PROBLEM DESCRIPTION ::
Once the line containing "Task: Select the Επιτυχίες column header" is found, please set it down along with each following line, exactly, to the end of the material.

THE DATA ::
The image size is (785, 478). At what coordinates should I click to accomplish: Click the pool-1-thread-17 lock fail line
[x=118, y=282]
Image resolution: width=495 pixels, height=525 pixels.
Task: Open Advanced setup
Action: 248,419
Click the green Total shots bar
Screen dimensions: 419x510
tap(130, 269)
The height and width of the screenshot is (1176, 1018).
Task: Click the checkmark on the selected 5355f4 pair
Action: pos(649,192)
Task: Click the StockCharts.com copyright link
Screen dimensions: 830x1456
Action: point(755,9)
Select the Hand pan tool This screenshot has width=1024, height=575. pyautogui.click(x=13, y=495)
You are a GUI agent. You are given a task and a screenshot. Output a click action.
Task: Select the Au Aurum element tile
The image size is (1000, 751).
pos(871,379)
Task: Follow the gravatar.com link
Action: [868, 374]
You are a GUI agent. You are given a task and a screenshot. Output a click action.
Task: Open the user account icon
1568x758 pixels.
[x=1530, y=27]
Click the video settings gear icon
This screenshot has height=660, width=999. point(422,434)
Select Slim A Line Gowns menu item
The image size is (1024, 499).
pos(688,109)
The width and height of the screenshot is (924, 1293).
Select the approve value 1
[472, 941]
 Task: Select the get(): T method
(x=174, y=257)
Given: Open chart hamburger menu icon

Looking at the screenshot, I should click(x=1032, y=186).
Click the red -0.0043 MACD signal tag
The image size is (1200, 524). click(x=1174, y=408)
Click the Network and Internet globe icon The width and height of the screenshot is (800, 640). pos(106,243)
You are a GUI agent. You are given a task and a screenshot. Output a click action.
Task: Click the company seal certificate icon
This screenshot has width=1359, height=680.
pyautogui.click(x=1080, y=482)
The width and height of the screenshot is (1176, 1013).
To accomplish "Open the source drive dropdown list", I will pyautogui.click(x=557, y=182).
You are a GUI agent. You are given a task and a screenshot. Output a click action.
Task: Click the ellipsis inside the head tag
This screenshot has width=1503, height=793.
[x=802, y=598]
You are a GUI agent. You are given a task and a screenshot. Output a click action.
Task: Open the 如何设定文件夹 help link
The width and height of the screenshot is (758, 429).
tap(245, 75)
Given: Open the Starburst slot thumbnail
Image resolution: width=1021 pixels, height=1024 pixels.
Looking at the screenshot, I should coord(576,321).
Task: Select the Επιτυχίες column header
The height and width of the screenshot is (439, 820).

EXERCISE RESULT ::
Task: Select the Επιτυχίες column header
The height and width of the screenshot is (439, 820).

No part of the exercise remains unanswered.